Five o’clock rolled around, ending an office day filled with sympathetic looks and panicked responses (many of which were mine). I raced out the door. My husband, Lamont, was out-of-town the rest of the week (a trip I hadn’t known about until the afternoon before), therefore it fell on me to pick up our children from their various locations. All I had to do was get there on time.
I hit traffic.
Much later than I’d planned, I waited for Kiddo to pull his shoes on and collect his book bag. He, however, was more interested in showing me bits of small paper. “I’ve made a card,” he advised. “For the Leprechaun. Do you think he will come tonight?”
I silenced my inner groan along with several other choice words I won’t print here. The next day was St. Patrick’s Day, and I had nothing prepared. No Leprechaun traps. No pots ready to be filled with gold. Nothing. When exactly had leprechauns coming to your house on St Patty’s Day become a thing anyway?
I could tell it was going to be a terrible, horrible, no good, very bad day.
When we got to the house, Kiddo made a bee-line to the television, ready to consume his daily allowance of cartoons. Her Royal Highness, our dog, made an equally determined path to the front door, ready to take care of her own daily requirements. I looked to Kiddo. I looked to Her Royal Highness. Taking her outside would give me an opportunity to send a message to my mom regarding a certain Leprechaun. “I’ll be right back,” I called. The cartoon’s theme song was already playing as I closed the door.

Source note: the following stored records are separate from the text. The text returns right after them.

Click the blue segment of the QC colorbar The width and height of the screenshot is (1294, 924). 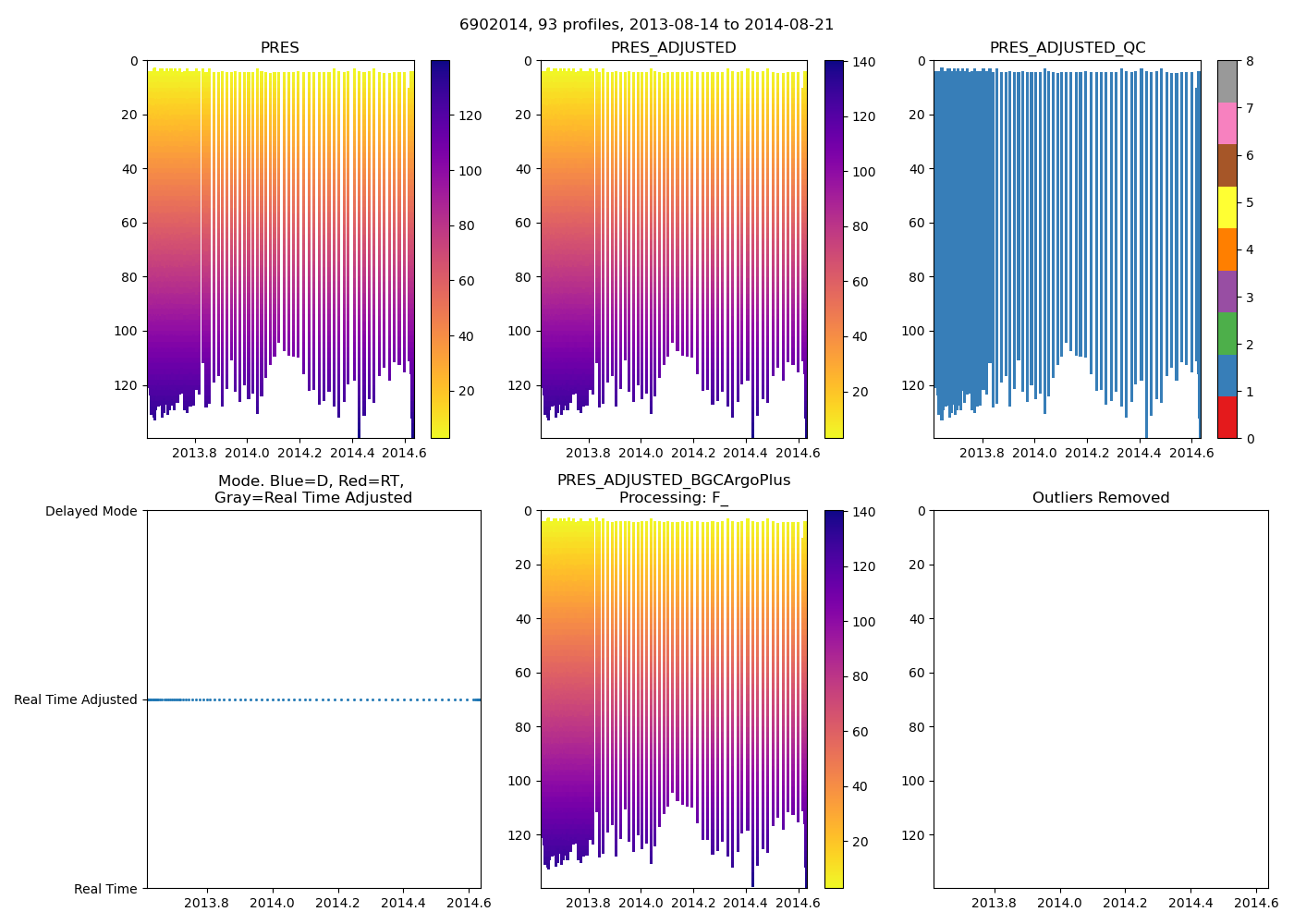tap(1227, 375)
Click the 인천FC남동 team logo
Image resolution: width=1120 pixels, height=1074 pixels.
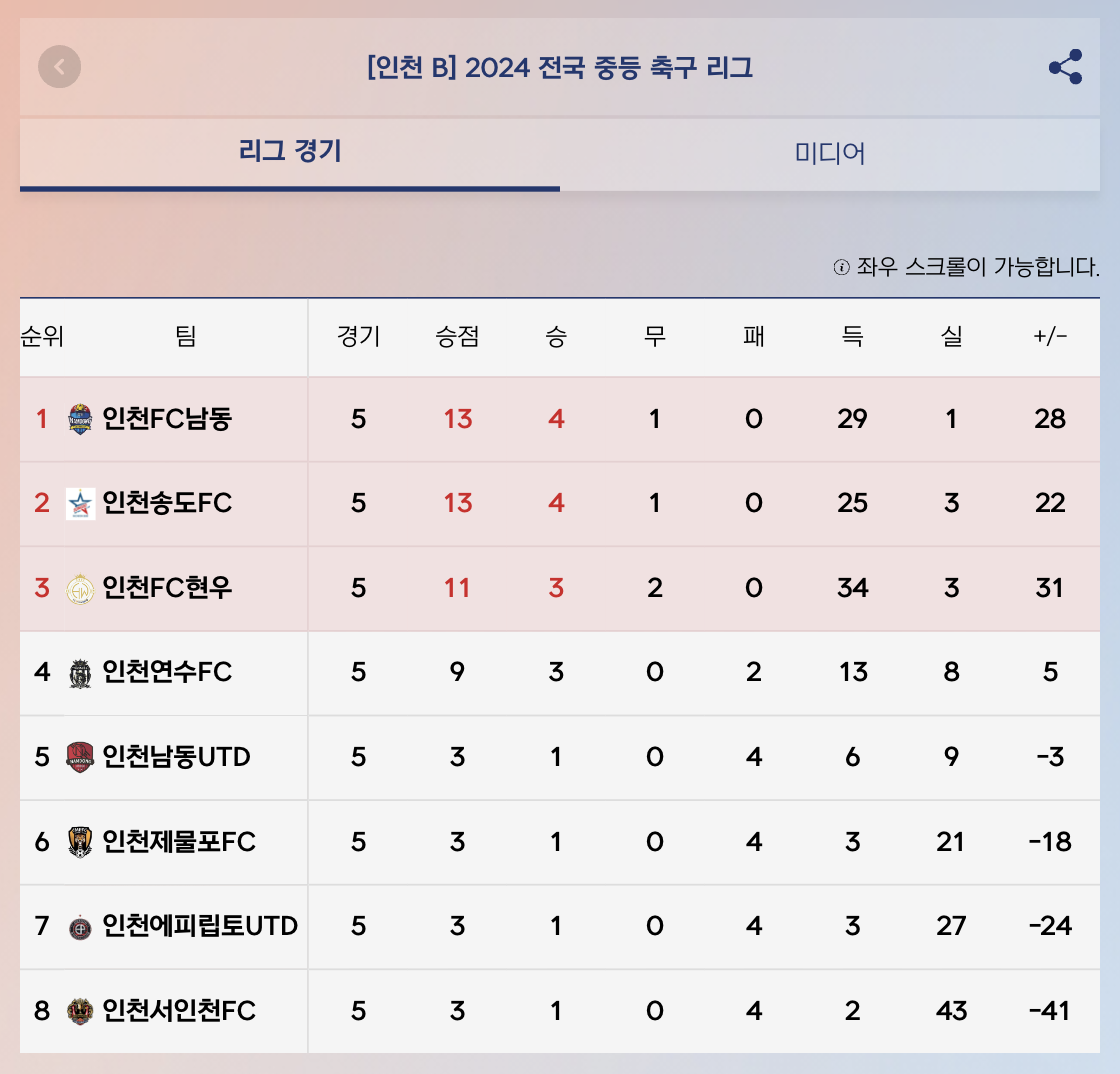(80, 419)
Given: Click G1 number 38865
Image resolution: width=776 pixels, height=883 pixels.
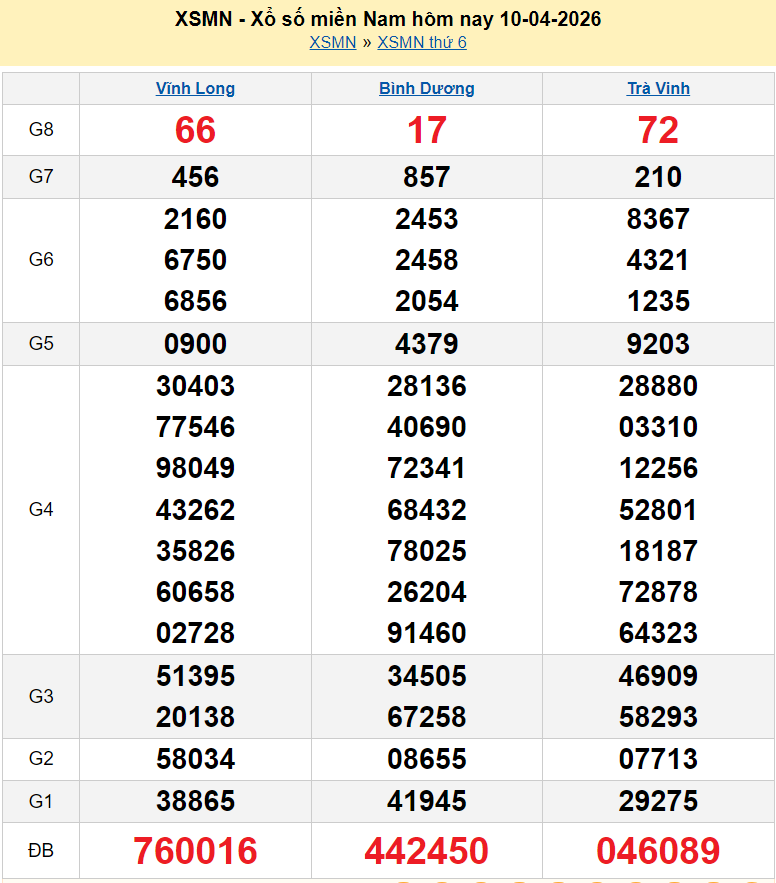Looking at the screenshot, I should coord(195,801).
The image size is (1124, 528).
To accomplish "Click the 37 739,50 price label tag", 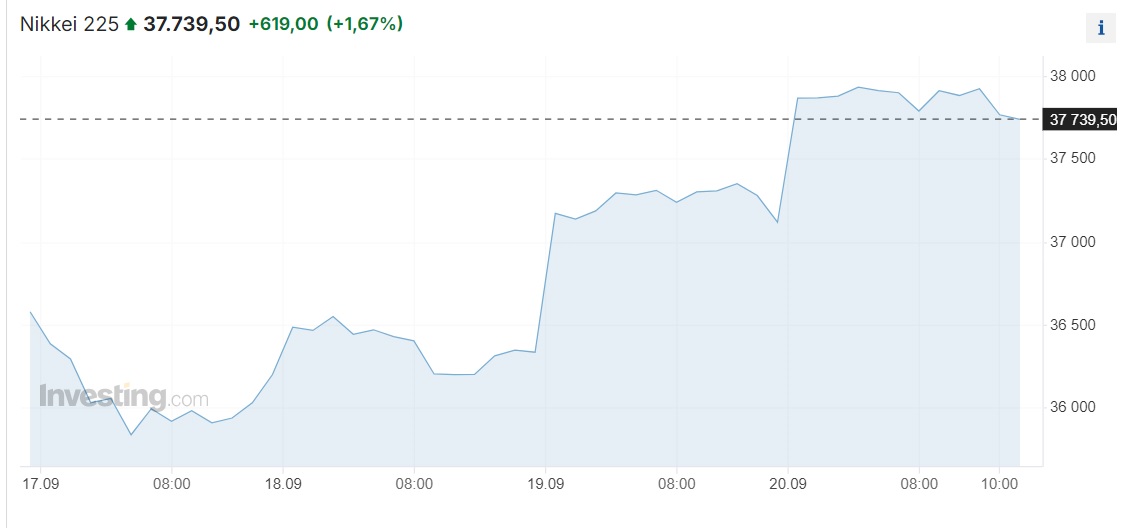I will click(1080, 120).
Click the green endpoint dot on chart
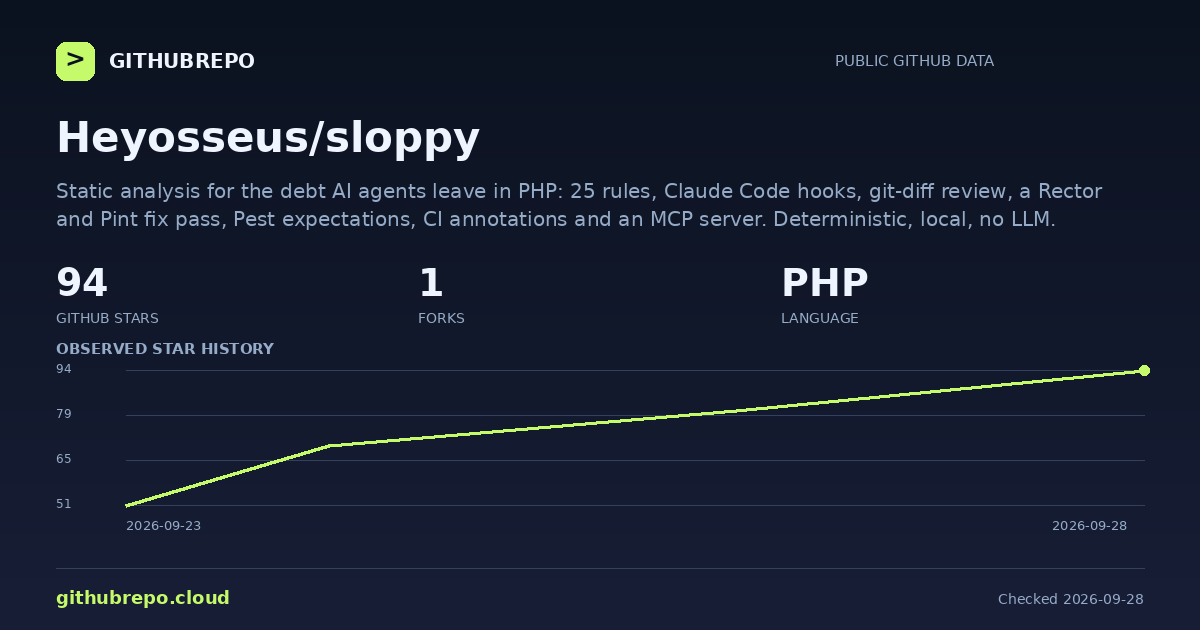The height and width of the screenshot is (630, 1200). point(1144,371)
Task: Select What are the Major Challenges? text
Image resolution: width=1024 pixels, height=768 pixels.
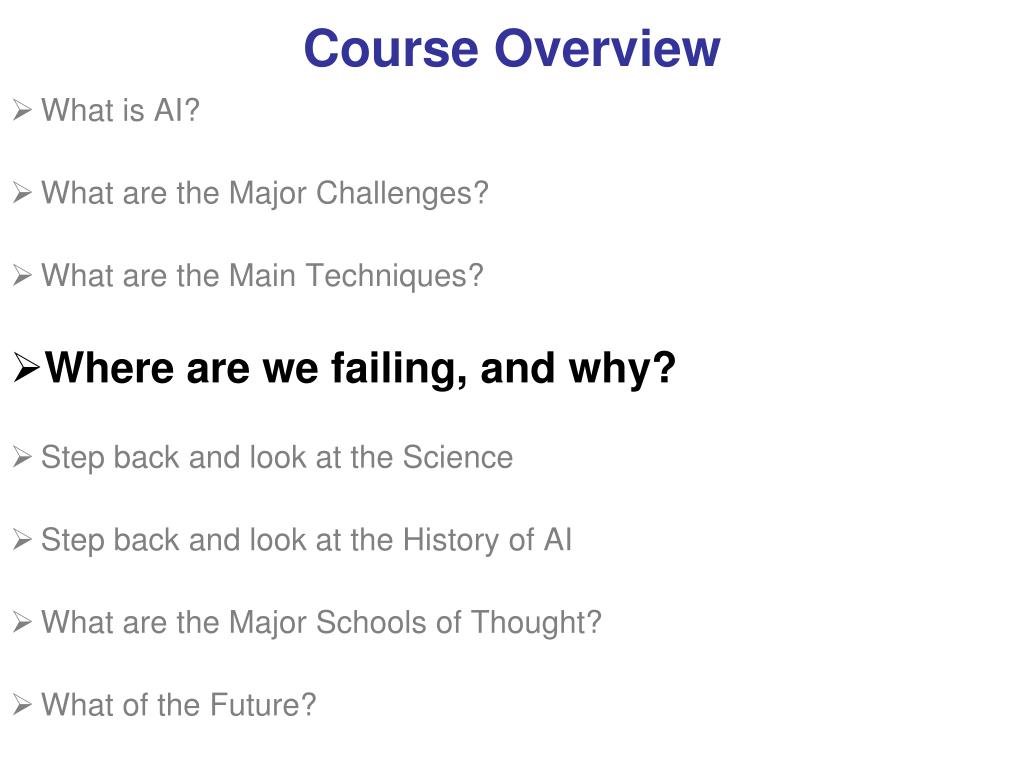Action: tap(264, 194)
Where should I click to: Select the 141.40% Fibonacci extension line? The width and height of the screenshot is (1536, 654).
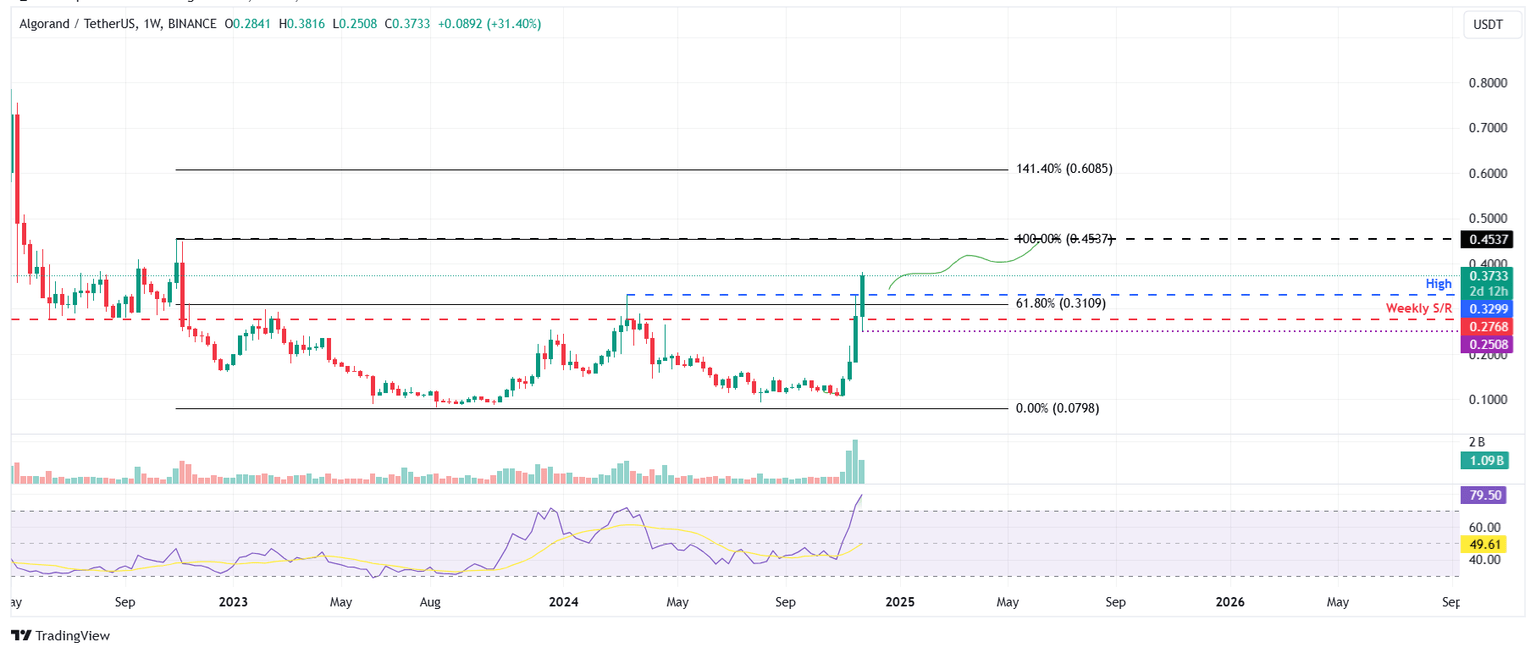[600, 170]
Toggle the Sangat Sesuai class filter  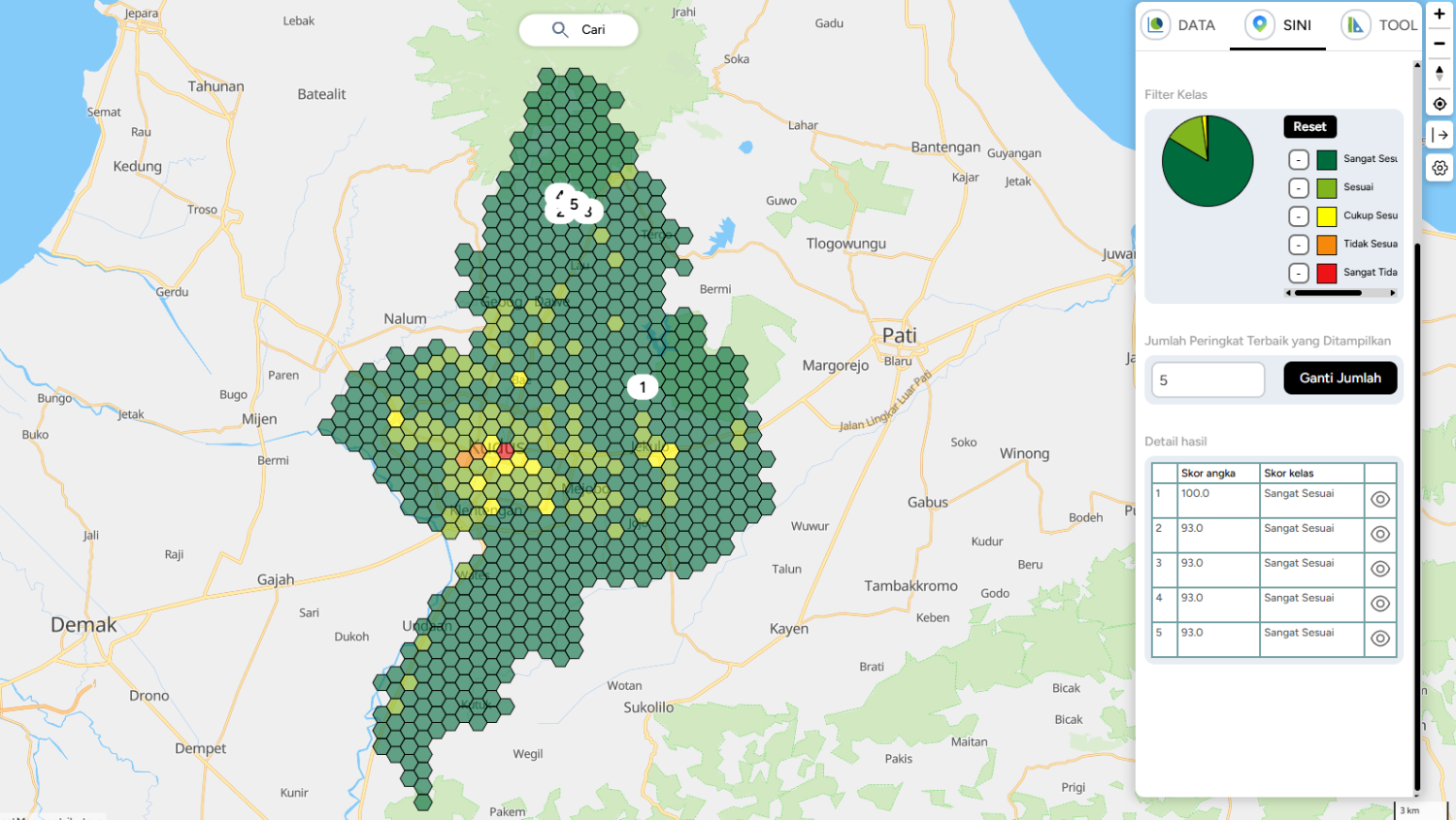pyautogui.click(x=1299, y=160)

Mom replied back within short order, not for me to worry, however, Her Royal Highness had not yet done what we’d come out to let her do. Just then a cat appeared, and not just any cat – it was the cat. The cat that is either the bravest or stupidest animal I’ve ever seen. Whatever the reason, this cat not only is not afraid of dogs, it actively seeks them out. Spotting Her Royal Highness, it immediately crossed the road, causing a car to come full stop and angry looks shot my way.
Her Royal Highness passed her cat test before we brought her home, but still, I don’t like to tempt fate, nor do I wish to be responsible for an injury of someone else’s pet. Seeing no other choice, I led Her Royal Highness away. The cat followed. Only when we rounded a corner did the cat give up its pursuit. If I wasn’t an animal lover who doesn’t condone this line of thinking, I might hope you step on a tack, cat.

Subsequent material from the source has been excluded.